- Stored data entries
'''
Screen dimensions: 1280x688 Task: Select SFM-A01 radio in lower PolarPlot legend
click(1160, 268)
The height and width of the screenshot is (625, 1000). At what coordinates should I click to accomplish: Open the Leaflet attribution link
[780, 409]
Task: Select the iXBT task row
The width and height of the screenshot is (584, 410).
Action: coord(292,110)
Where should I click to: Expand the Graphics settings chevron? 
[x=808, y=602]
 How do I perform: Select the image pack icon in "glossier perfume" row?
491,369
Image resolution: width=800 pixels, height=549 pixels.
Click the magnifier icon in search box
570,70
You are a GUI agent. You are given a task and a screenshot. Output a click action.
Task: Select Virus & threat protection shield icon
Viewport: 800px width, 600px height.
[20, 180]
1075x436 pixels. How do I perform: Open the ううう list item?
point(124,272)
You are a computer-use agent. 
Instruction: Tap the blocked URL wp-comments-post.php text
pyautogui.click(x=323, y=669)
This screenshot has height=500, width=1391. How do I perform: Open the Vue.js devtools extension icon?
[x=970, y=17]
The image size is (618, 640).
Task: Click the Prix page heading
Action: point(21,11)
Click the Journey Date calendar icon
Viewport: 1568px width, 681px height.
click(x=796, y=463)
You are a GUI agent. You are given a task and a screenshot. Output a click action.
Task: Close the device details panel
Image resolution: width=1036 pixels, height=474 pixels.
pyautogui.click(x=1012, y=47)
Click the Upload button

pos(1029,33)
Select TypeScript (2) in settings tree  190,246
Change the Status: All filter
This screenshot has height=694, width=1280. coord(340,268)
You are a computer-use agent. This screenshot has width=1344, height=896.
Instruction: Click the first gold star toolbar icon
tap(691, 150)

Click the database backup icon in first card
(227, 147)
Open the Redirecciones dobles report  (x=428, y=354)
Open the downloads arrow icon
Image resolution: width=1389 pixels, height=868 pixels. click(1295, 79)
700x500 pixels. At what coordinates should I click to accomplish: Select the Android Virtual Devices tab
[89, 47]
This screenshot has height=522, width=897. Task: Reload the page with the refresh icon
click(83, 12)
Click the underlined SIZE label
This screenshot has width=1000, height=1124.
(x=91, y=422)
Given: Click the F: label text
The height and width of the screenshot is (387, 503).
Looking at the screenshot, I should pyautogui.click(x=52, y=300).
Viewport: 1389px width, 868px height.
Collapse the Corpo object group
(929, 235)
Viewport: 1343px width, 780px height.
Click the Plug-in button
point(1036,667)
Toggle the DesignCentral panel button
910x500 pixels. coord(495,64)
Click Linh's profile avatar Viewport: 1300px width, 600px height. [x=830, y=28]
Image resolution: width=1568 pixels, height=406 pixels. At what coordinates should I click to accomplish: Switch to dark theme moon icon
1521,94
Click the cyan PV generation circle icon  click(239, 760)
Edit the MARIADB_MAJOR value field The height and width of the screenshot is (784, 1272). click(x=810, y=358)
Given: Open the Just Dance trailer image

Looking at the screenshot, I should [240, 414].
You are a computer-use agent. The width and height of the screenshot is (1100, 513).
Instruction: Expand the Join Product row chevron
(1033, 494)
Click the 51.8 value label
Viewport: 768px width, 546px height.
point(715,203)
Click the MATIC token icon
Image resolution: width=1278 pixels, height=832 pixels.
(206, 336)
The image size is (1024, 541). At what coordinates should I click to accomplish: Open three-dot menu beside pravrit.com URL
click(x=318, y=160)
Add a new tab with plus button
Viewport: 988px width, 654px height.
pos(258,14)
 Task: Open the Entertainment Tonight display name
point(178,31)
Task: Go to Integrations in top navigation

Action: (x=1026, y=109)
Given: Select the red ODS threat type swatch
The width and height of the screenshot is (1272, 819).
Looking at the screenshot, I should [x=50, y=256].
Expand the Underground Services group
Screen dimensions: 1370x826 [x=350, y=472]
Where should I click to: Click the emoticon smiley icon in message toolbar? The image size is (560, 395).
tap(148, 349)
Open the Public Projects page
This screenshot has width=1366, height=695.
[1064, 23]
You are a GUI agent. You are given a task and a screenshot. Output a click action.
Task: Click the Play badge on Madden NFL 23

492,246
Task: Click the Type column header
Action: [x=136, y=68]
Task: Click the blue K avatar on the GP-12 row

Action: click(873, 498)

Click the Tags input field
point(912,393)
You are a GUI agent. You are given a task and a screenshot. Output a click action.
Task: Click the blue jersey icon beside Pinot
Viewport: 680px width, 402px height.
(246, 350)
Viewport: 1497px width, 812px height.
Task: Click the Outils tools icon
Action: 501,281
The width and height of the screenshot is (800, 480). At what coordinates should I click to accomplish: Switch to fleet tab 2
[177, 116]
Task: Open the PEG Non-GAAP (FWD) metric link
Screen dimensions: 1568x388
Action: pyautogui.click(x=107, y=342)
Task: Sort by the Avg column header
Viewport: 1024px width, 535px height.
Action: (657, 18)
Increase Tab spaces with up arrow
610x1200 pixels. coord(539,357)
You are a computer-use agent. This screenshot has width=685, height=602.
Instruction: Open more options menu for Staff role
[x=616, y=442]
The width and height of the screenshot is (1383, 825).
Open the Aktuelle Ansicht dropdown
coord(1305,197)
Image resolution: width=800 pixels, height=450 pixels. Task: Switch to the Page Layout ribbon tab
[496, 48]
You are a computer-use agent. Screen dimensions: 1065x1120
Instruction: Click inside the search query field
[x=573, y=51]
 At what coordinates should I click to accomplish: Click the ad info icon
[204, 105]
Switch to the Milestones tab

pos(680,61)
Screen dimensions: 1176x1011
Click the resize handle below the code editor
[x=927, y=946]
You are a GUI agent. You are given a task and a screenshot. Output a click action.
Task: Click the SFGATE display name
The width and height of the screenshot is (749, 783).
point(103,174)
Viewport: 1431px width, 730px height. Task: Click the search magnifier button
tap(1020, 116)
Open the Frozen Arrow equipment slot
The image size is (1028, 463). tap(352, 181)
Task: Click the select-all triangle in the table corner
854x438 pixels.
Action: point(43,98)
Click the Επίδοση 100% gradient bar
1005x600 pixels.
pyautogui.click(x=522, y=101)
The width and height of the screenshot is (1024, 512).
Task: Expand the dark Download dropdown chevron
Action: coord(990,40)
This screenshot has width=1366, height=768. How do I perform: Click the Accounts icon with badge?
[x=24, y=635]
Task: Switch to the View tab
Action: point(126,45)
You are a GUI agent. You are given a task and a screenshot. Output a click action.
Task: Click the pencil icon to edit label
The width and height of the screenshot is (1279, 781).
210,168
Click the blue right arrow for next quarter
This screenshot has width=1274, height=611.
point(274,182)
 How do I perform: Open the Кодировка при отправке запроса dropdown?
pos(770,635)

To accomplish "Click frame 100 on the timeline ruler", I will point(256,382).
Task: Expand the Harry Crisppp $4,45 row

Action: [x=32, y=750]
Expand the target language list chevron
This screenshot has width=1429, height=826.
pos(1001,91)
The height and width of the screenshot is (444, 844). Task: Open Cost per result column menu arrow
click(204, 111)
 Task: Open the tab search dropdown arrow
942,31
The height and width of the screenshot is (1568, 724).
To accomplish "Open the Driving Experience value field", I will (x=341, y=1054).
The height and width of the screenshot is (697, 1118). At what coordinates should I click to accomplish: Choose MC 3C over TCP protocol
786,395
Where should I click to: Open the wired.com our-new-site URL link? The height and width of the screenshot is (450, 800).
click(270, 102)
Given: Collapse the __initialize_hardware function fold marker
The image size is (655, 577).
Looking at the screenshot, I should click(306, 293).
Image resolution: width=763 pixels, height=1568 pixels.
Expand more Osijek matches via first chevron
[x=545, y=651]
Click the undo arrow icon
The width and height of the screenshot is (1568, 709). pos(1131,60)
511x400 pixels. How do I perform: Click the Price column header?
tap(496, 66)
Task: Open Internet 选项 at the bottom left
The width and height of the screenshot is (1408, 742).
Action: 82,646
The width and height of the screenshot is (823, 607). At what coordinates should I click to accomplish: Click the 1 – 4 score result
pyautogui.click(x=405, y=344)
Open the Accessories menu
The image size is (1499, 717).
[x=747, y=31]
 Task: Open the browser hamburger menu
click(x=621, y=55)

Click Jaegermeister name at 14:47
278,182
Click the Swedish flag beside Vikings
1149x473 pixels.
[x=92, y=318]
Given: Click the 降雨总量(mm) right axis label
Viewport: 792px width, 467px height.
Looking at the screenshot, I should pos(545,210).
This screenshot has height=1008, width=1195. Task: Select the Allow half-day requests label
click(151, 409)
'''
- Exercise details
Show all of the lines above in which "computer" is present.

- Written solution
You are a computer-use agent. 
You are a computer-use agent. This screenshot has width=1344, height=896.
You are a computer-use agent. The width and height of the screenshot is (1100, 513).
You are a computer-use agent. This screenshot has width=685, height=602.
You are a computer-use agent. Screen dimensions: 1065x1120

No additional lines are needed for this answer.